A couple of owners who tried to sell their homes all winter, gave up recently and took the signs down. At least four or five signs are still up—no sale pending signs, no price reduced signs. I’m sure they can’t go down much considering the mortgages they still owe.
A lot of people around here bought new cars over the past three or four years. I haven’t noticed anything new yet this year. You can hear some of us coming; the rust spots are starting to show, but we’re keeping the old jitneys going.
A middle-aged couple who must move to Lansing this summer have just put their house up, but there hasn’t been much activity at all. They live a few hundred feet away. I’ll miss them and their kids—but maybe they won’t be gone as soon as they plan to be.
One of the convenience stores up at the corner went out of business this week. A breakfast joint that’s been a local fixture for decades made the headlines when the help volunteered to work a day without pay. As I look at the strip malls around here or just the stores near me, I’m seeing more and more empty store fronts.
My podiatrist built his own building in a good neighborhood with the idea of renting out half to another medical practitioner. He hasn’t had a tenant all winter. The professional building down the block from him has recently put up a large sign advertising medical space for rent.
A medical practice near me that built its own lavish building recently has moved to a much less ostentatious rental space down the block.
I do know of three houses being built near me. All are owner built—and they’ve been working without much of a crew. Two of them were started last summer and aren’t finished yet; the third was begun late last fall. Discover Card is offering 5% off if you will just please, please go buy something at your friendly local Lowes or Home Depot. I walked through J. C. Penney’s a couple of weeks ago—and it’s a good thing I knew my way.
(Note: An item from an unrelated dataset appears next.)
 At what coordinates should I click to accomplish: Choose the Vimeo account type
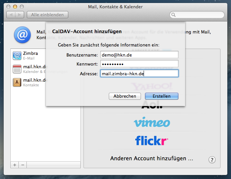(152, 122)
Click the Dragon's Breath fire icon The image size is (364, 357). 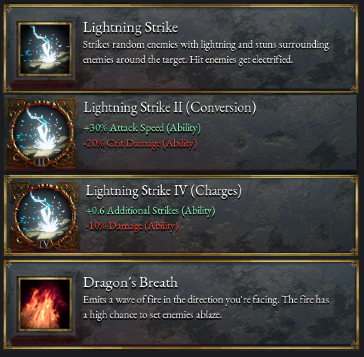pos(45,304)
There was no one to ask.
A lady down the block was laid off from a large international relief agency in the area. We know indirectly of several people who’ve lost their homes. Prices have not really gone down. People are coming to the end of their unemployment extensions—but they haven’t dropped off quite yet. What will happen when they do?
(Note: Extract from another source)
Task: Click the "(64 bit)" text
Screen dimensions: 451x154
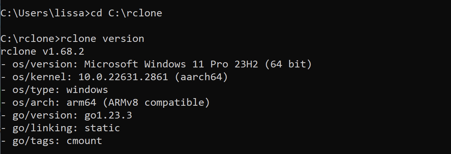Action: 288,64
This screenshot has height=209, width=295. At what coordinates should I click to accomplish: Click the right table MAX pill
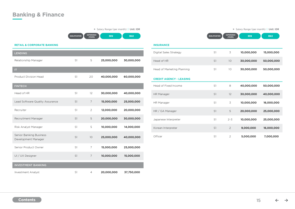tap(270, 36)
Our Liberal Democratic Governor, Jennifer Granholm, says she’s going to have to cut welfare and education next year. Two large local school districts are sweating millage renewals this May. (That’s not new money, that’s simply the same old, same old.)
The acquaintance of mine who was trying to sell his deceased father-in-law’s duplex in Grand Rapids finally has a bite—for about what foreclosed properties are going for. He won’t have much left after paying off the mortgage. So much for inheritance.
We don’t have hoboes riding the rods through towns yet (no more trains?). We don’t have WPA types swinging pickaxes as they lay new roads yet. But things aren’t good. I don’t hear anybody speaking with a great deal of optimism.
Always before, Detroit has gotten its feet back under itself and pulled the rest of us back up with it. This time GM has been told to plan on going into bankruptcy by June 1st. Will Chrysler marry Fiat or will it sell off the pieces and die? Ford isn’t doing all that well either.
For Michigan—and perhaps for other states—this is something new under the sun.